- EXTRACT
--------

Path: utzoo!utgpu!cs.utexas.edu!convex!news
From: tchrist@convex.COM (Tom Christiansen)
Newsgroups: alt.sources.d
Subject: Re: "Simple" but non-portable == useless.
Message-ID: <1991Jan30.055113.26485@convex.com>
Date: 30 Jan 91 05:51:13 GMT
References: <7628@sugar.hackercorp.com> <11306:Jan2817:58:5291@kramden.acf.nyu.edu> <27A5C105.1019@tct.uucp>
Sender: news@convex.com (news access account)
Reply-To: tchrist@convex.COM (Tom Christiansen)
Organization: CONVEX Software Development, Richardson, TX
Lines: 60
Nntp-Posting-Host: pixel.convex.com

From the keyboard of chip@tct.uucp (Chip Salzenberg):
:>Be serious, Karl. We're talking about seven simple commands in a
:>pipeline versus nearly 30 lines of perl to do the same job: namely, get
:>a list of all names where there are two different executables in PATH.

--------

- RECORDS PROVIDED
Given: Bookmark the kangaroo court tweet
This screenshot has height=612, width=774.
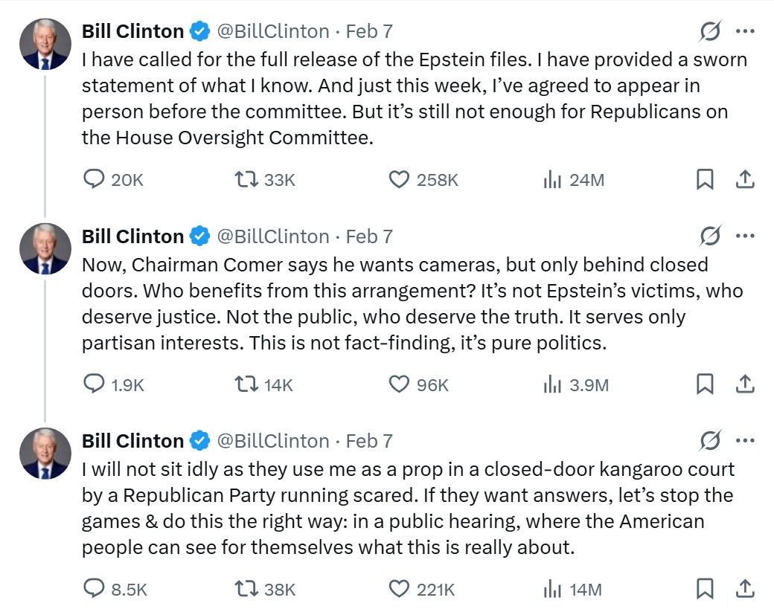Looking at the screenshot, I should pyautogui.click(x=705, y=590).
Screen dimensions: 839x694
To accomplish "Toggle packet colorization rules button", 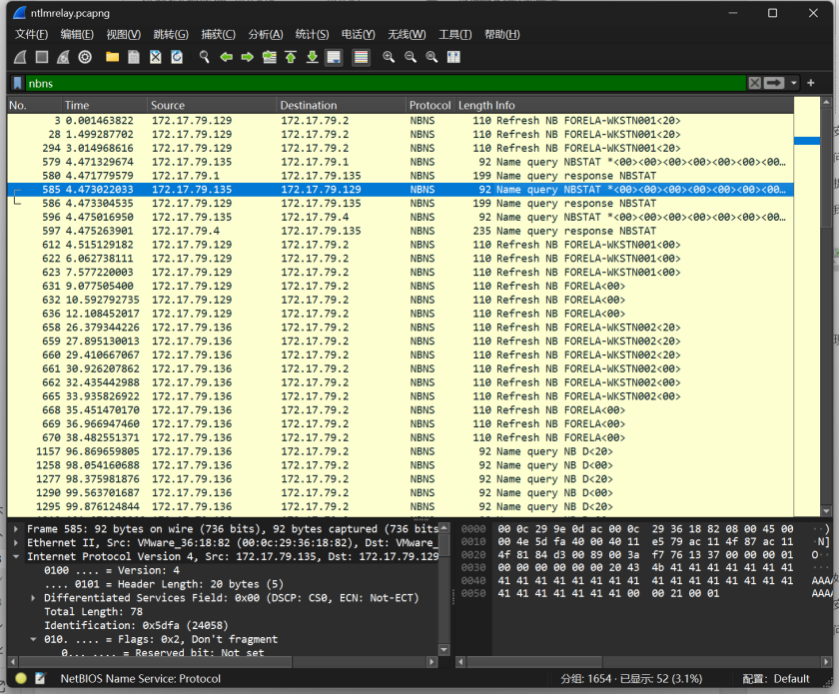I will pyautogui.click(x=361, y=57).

--------

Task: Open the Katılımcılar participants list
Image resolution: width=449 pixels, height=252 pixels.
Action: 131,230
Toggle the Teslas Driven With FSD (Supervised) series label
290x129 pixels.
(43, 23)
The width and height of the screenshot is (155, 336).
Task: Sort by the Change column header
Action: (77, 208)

--------

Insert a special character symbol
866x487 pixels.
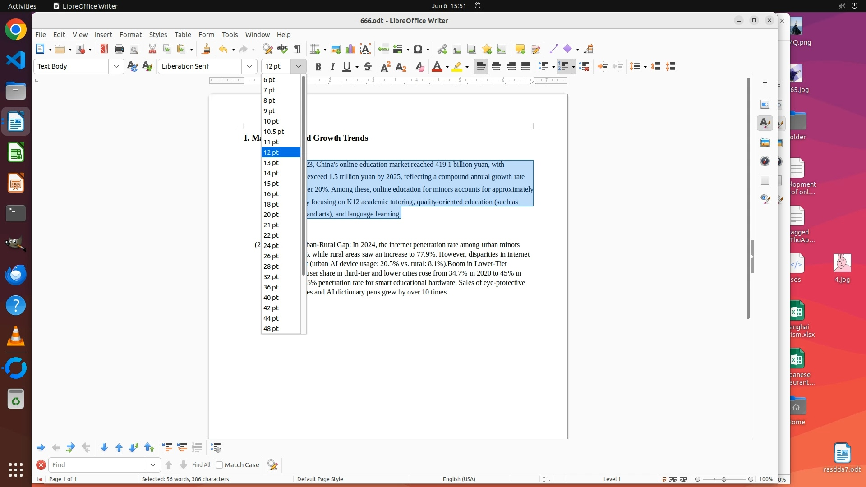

--------

- REQUIRED TASKS
1. Retype the passage of the newsgroup post between "Message-ID: <1991Jan30.055113.26485@convex.com>" and "executables in PATH.", inclusive, exactly as it appears.
2. From the records, repeat the lines between the lines holding "Insert a special character symbol" and "866x487 pixels.", inclusive, and nothing else.

- RESULTS
1.
Message-ID: <1991Jan30.055113.26485@convex.com>
Date: 30 Jan 91 05:51:13 GMT
References: <7628@sugar.hackercorp.com> <11306:Jan2817:58:5291@kramden.acf.nyu.edu> <27A5C105.1019@tct.uucp>
Sender: news@convex.com (news access account)
Reply-To: tchrist@convex.COM (Tom Christiansen)
Organization: CONVEX Software Development, Richardson, TX
Lines: 60
Nntp-Posting-Host: pixel.convex.com

From the keyboard of chip@tct.uucp (Chip Salzenberg):
:>Be serious, Karl. We're talking about seven simple commands in a
:>pipeline versus nearly 30 lines of perl to do the same job: namely, get
:>a list of all names where there are two different executables in PATH.

2.
Insert a special character symbol
866x487 pixels.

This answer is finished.